PROVIDED TEXT >>
----
The portion of the Seattle Municipal Code (SMC) the SCAO cites does not appear to explicitly prohibit the SHRC from seeking amicus status.
It is also unclear whether seeking or attaining amicus status is considered “litigation,” as referenced in the Charter article above.
Additionally, it should be noted that the chapter of the SMC regarding bias-free policing explicitly frames biased policing as a human rights issue. This would appear to mean that biased policing — which the SMC literally states is at the heart of the results of the investigation by the Department of Justice (DOJ) that led to the Consent Decree — and everything that causes, results, and stems from it are problems that may fall within the SHRC’s wheelhouse.
“The City Council expresses concern that the policies, practices, training, and data collection efforts related to bias-free policing in the Seattle Police Department appeared problematic for the Department of Justice,” the SMC chapter on bias-free policing opens. “Biased policing can erode public trust and damage efforts to make Seattle a safe city for all its residents and visitors.
“In addition to policy and practice changes within the Seattle Police Department,” the chapter’s statement of purpose continues, “it is the Council’s intent to ensure protection of the human rights as set forth in the Universal Declaration of Human Rights, endorsed by the Seattle City Council in Resolution 31420 proclaiming Seattle to be a Human Rights City, to all persons as they relate to biased policing activities and to require the policies, training, and data that safeguards against such activities in the City of Seattle.”
While the April 8 email appeared to suggest that the SHRC could seek the SCAO’s leave to “join litigation on an amicus basis or engage outside counsel,” the more recent memos from the SCAO seem to take that option off the table entirely. Written on official letterhead from the SCAO, the memos lay out legal arguments as to why the SCAO believes that the SHRC cannot seek amicus status or directly engage with the federal court overseeing the Consent Decree.
The first memo the SCAO sent the SHRC, dated April 25, 2022, is from SCAO’s Civil Division Chief Thomas Kuffel. The memo opens with a summary of events, chiefly that the SHRC voted on April 7 to seek amicus status. The memo then states that “the SHRC’s interest in providing input on the Consent Decree case, consistent with its authority under the Seattle Municipal Code (SMC), is appropriately directed to forums other than the federal court,” and lists three points, which the Emerald includes here verbatim:
- Although the Community Police Commission (CPC) currently has amicus curiae status in the Consent Decree case, the CPC has a legal history and functional independence which distinguishes it from the SHRC.
- The SHRC’s roles and duties are established by SMC 3.14.931, and do not include the authority to proactively engage in litigation as a party or as a friend of the court.
- The SHRC has a number of options for expressing its interest in the Consent Decree or related police accountability topics.
----
DATA EXTRACTS >>
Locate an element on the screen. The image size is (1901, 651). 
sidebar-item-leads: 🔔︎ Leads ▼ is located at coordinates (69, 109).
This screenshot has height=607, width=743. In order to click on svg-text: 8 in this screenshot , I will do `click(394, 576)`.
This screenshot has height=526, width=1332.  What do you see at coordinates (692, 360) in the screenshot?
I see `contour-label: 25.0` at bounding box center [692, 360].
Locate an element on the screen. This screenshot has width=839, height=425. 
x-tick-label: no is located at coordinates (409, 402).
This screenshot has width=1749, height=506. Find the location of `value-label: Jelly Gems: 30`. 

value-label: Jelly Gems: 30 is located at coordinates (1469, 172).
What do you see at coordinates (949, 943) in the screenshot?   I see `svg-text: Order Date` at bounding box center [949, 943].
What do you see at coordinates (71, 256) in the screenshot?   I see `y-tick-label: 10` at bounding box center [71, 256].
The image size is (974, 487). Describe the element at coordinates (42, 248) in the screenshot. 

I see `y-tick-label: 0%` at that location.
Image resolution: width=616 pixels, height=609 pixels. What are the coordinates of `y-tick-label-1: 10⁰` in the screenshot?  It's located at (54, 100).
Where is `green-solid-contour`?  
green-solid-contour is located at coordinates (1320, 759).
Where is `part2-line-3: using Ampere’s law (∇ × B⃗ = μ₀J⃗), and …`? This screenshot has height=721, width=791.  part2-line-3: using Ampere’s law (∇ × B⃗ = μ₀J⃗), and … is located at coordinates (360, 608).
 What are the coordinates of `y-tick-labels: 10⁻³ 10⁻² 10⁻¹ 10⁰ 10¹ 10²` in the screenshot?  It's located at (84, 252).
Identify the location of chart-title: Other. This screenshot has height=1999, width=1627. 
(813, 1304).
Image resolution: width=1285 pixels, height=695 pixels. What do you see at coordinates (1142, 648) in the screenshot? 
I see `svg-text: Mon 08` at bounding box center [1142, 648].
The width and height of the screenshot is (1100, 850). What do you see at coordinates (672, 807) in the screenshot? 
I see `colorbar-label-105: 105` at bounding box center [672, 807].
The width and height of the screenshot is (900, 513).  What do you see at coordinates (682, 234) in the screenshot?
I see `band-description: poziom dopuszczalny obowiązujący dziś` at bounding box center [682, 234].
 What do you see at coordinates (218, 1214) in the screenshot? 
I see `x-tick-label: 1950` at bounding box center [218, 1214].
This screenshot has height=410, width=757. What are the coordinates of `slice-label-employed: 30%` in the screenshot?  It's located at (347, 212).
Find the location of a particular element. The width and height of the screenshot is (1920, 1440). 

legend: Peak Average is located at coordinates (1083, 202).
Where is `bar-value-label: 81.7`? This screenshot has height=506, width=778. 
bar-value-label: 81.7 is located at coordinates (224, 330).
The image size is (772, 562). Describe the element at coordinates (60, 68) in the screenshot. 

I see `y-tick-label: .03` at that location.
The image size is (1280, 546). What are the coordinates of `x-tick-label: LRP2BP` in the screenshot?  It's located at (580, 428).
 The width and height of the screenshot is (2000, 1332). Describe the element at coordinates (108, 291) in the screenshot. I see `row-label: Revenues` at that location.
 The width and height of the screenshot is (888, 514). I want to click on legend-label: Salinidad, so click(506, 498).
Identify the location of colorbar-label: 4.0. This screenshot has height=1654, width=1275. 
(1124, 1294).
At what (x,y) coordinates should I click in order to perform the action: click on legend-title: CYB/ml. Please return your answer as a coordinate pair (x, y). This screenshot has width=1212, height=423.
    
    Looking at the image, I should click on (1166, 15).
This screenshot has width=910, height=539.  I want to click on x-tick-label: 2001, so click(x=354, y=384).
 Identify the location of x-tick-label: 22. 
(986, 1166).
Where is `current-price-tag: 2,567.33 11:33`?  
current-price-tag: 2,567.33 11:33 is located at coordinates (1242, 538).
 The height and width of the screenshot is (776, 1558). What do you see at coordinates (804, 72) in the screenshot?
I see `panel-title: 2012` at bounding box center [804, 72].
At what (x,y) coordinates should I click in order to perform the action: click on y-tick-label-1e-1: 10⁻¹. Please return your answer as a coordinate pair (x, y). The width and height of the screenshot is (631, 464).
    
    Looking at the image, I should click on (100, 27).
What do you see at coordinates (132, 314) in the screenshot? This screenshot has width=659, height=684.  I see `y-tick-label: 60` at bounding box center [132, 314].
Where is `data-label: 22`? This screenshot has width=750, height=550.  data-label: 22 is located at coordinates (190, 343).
----
WORK ORDER >>
Please continue the article on the Seattle Human Rights Commission's bid for amicus status, starting right after its list of three points from the April 25, 2022 memo.

RESPONSE TO THIS TASK >>
The memo then breaks down each point in a section labeled “Discussion.”
Regarding the first point, the SCAO states that “[u]nlike the SHRC, the CPC has a legal history with the Consent Decree case and has a functional independence recognized in its formation ordinance.” The memo then launches into a background of the CPC’s creation and eventual attainment of amicus status and says that the CPC’s attainment of said status came in 2013 as, essentially, a by-product of a court ruling that denied a CPC motion to intervene in court proceedings: “In the same order denying the CPC’s motion to intervene, the Court granted the CPC amicus curie [sic] status in the litigation, emphasizing that the Court “values the role carved out for the CPC in the Consent Decree and wants to hear its views on issues raised by the parties herein. … In short, the CPC did not itself seek amicus status with the Court, but rather, was granted amicus status as an alternative to intervening as a party to the litigation. The CPC had the authority to petition the Court to intervene in the first place because such authority was granted by the ordinance governing the CPC.”
In the second point, the SCAO once again claims that “The SHRC has specific roles and duties set forth in the Seattle Municipal Code, and those duties do not encompass the authority to initiate participation in litigation, especially litigation to which the City is already a party,” and proceeds to state the following subpoint, underlined: “The SHRC is a City-formed commission governed by the SMC. The SHRC has neither the functional independence nor the Consent Decree history of the CPC.”
Again, while it is true that the SHRC does not have the same history as the CPC, nothing in the SMC appears to explicitly prohibit the SHRC from doing anything. Rather, the SMC chapter that the SCAO cites simply outlines the SHRC’s duties.
The memo contrasts the CPC and the SHRC, saying that the CPC has “functional independence” granted to it by the federal court, while the SHRC, created in 1963 by the Seattle City Council, was later given over to control by the executive (the mayor). It says that the “SMC does not currently grant, and has not historically granted, the SHRC authority to appear before any court or participate in litigation as a ‘friend of the court’ or a third-party intevenor [sic]” and that “neither the Settlement Agreement nor the Court has acknowledged a role for SHRC to play in the Consent Decree case.”
Thus, the memo states in the next subpoint, again underlined: “As a City commission formed by City ordinance, the SHRC does not have the authority to intervene in ongoing litigation as an entity separate from the City.”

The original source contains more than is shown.